Cruise Ships are Occasionally Connected

Most of the time when you hear about Occasionally Connected applications, it's in the context of airplanes. These days, with cellular data available in most cities, for most people who need to be connected, the only time they're not is when they're on an airplane.

We're going on a cruise next month, my first time, and I've been looking at connectivity options. We're sailing on the Norwegien Gem, a fairly new ship, which has WiFi available throughout the ship. Cool, right?

Wireless Internet on the ship costs $0.75 per minute, or $45 an hour. You can buy blocks of time to bring that down a bit, but the point is, it's expensive. Interestingly, it's billed by the minute, and not by the amount of data transferred, which would make more sense given that bandwidth to shore is the expensive part.

So I'm quite happy to see that in addition to having offline support in Google Reader, Gmail this week added offline support.
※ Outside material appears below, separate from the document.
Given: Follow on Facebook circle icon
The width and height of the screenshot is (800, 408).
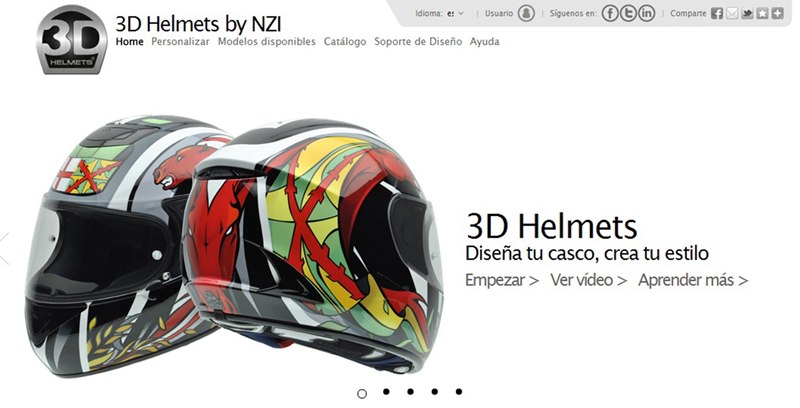Looking at the screenshot, I should (x=610, y=13).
Both of these use Google Gears to establish an offline database of items, and Gmail even goes so far as to give you an an icon you can put on the Dock on the Mac that will bring up Gmail when you're offline.

So my plan is to get online, sync both of these, and then get back offline. Read, respond to emails, and then sync again. How's that for Occasionally Connected?

Yes, it's a vacation, so I'm not going to be compulsive about checking my email. I might forget altogether. But it's nice to have the option.